> _Trecho selecionado_
=-=-=-=-=

O médico sanitarista Carlos Chagas identificou o protozoário causador da enfermidade que até aquele momento permanecia desconhecida, nomeando-o Trypanosoma cruzi, em homenagem ao também cientista Oswaldo Cruz, com quem trabalhou no Instituto de Manguinhos e na Diretoria Geral de Saúde Pública. “A descrição que fez da enfermidade acabou por distingui-lo: um mesmo pesquisador, no espaço de poucos meses, apresentou a causa de uma doença, sua forma de transmissão, os sintomas e a epidemiologia, fato único na história da medicina” (BRASIL, 2013, p. 156).

=-=-=-=-=

> _Material de estudo_
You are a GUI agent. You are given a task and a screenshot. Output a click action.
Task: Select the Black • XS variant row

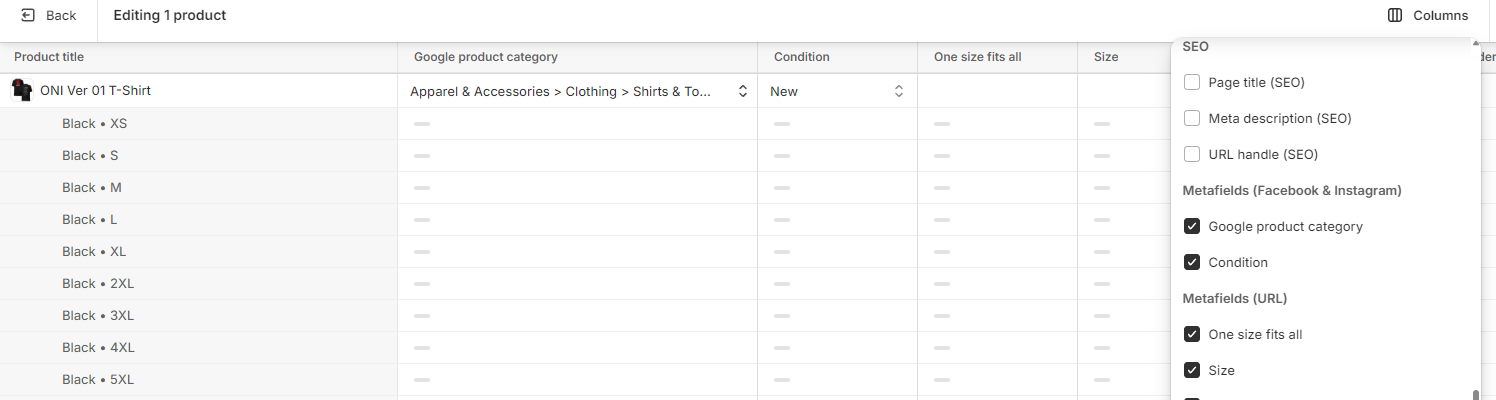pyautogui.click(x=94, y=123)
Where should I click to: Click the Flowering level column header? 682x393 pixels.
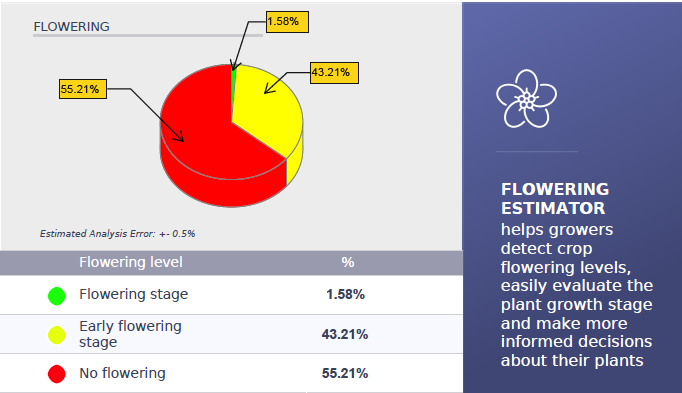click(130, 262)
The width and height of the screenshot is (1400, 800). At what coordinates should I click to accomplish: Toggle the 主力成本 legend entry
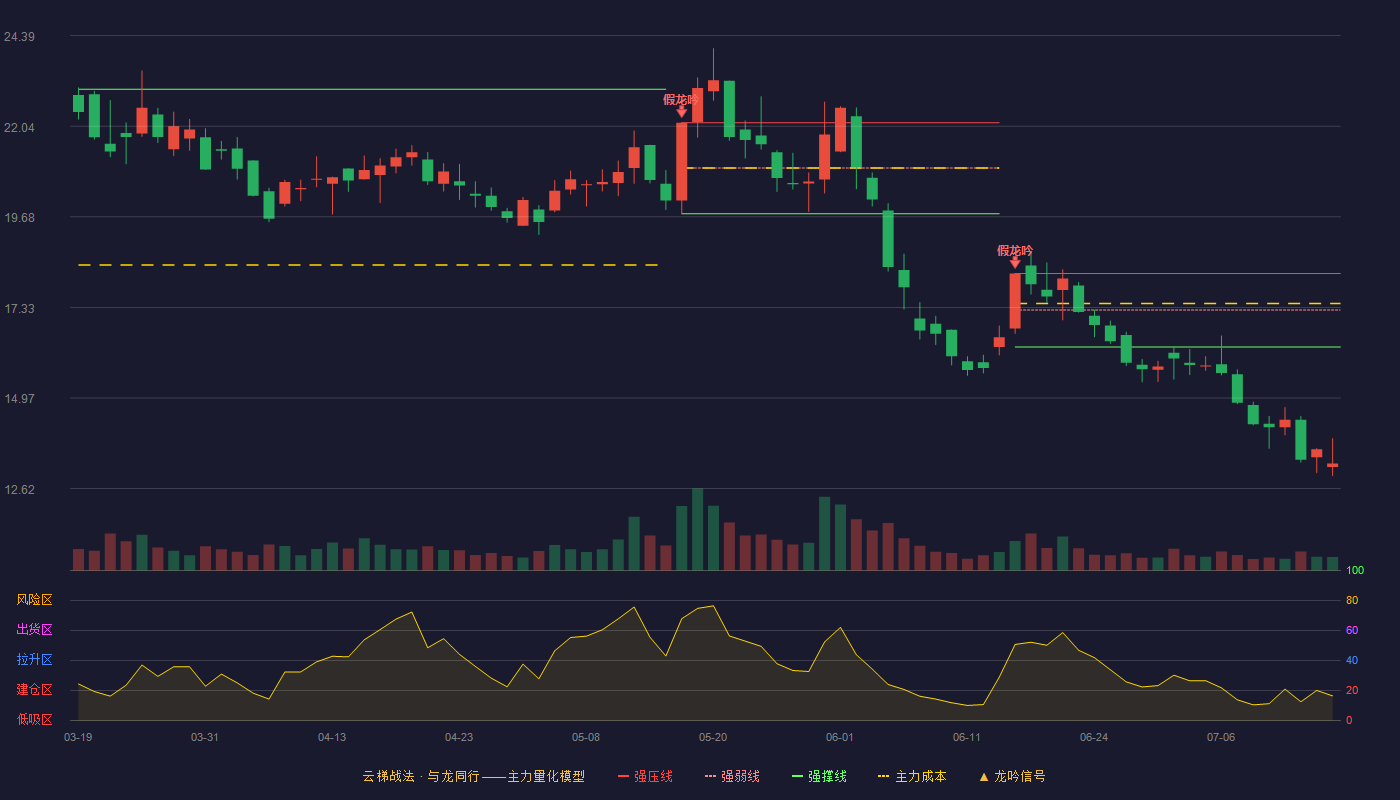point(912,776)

=-=-=-=-=

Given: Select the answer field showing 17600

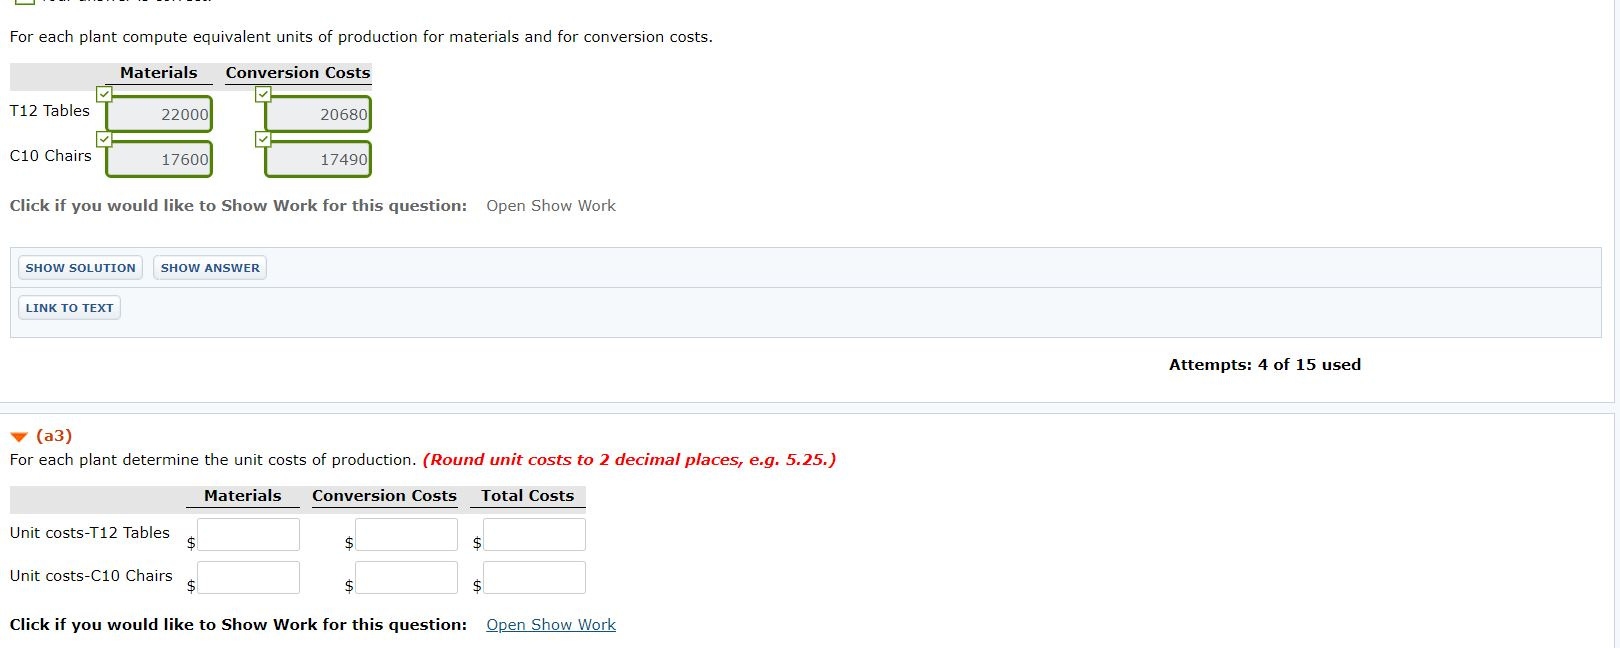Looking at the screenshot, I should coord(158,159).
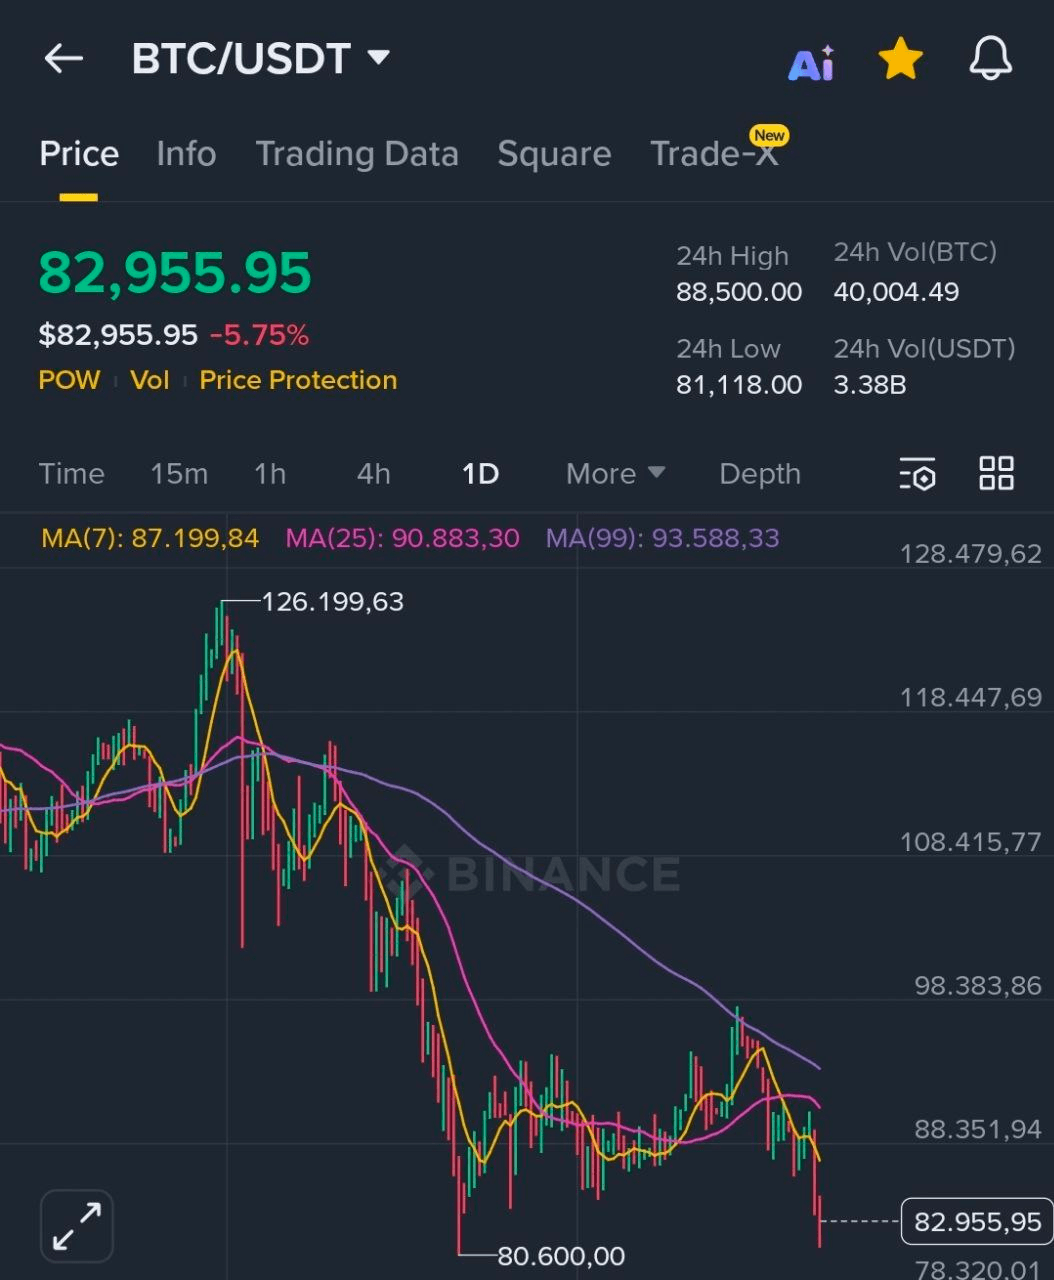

=-=-=-=-=

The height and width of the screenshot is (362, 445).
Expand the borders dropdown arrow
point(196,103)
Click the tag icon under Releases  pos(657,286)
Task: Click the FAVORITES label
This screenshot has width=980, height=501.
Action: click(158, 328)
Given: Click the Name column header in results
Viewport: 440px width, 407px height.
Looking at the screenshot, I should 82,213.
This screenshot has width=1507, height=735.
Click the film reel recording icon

=-=-=-=-=

> _Instruções de trabalho_
Com base no trecho sobre Carlos Chagas, explique em uma a três frases por que a descrição que ele fez da enfermidade acabou por distingui-lo.

> _Resposta escrita_
Ela o distinguiu porque um mesmo pesquisador, no espaço de poucos meses, apresentou a causa de uma doença, sua forma de transmissão, os sintomas e a epidemiologia. O trecho considera isso um fato único na história da medicina.